Deux constats relativement simple :
- L'administration Bush a décidé de taxer à 300% le formage Roquefort. Au travers de cet exemple, la barrière douanière peut être une véritable arme de politique extérieure. L'Europe est donc en décalage par rapport à une puissance économique de taille équivalente utilisant les taxes douanières pour sa politique étrangère.
- Par ailleurs, même si nous avons des niveaux sociaux différents dans l'Union européenne, cela a tendance à se niveler de plus en plus. Les entreprises pour baisser leurs coûts de productions préfèrent directement partir en Asie (comme en Chine) où les coûts sociaux de production évoluent très peu. L'Europe est donc en décalage par rapport à une puissance économique qui utilise sa non-protection sociale de ses citoyens comme argument économique.
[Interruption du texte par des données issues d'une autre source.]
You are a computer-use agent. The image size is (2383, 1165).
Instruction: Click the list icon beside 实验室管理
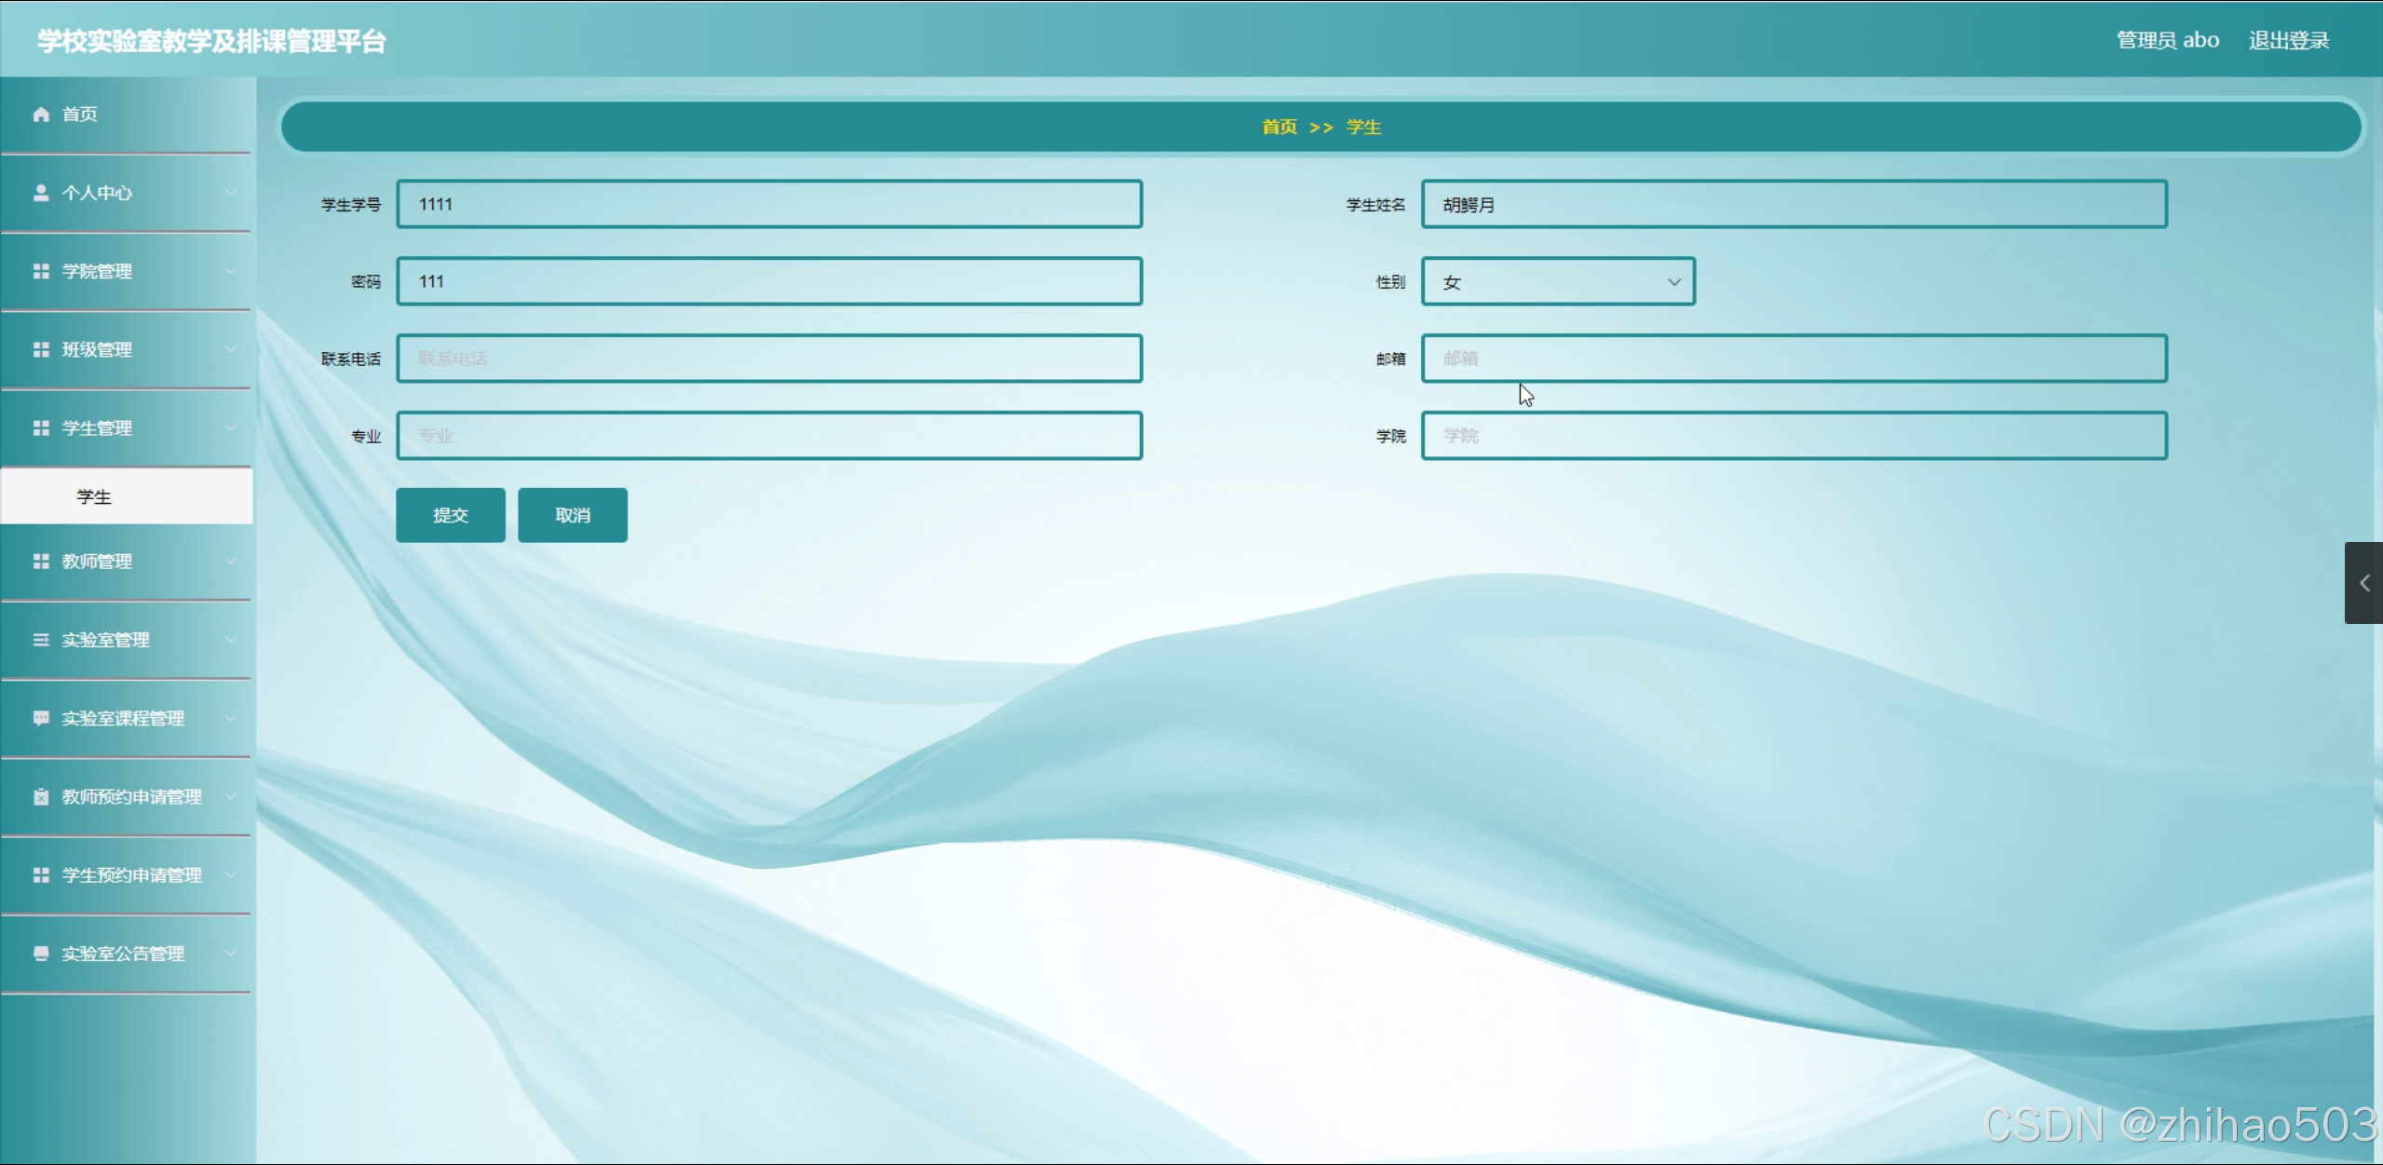(41, 640)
Ma proposition est issue de ces deux constats et d'une phrase du président de la République française, Nicolas Sarkozy lors de son discours devant le Parlement européen durant la présidence française du Conseil de l'Union européenne : il proposait de créer des barrières douanières dans les relations économiques avec les pays tiers à l’Union qui tiennent compte du respect « de nos valeurs ».
Pour pouvoir peser dans le commerce mondial, les pays européens ne jouent pas à armes égales avec les autres pays, du fait de leur histoire sociale. Mécaniquement, nous serons toujours plus chers que les produits des autres pays de même accabit puisque nous avons des coûts sociaux incompressibles.
Il nous faut donc contre-balancer cela en taxant à un certain niveau tous les produits venant des pays tiers, non en fonction de leur origine, mais en fonction du niveau de protection social qui est offert aux travailleurs qui ont fabriqué le produit. Bien sûr, le barème est à définir par les Européens et pourra évoluer.
Voici donc ma proposition : des barrières douanières européennes qui tiennent compte de l'aspect social (et de la consommation en ressources écologiques).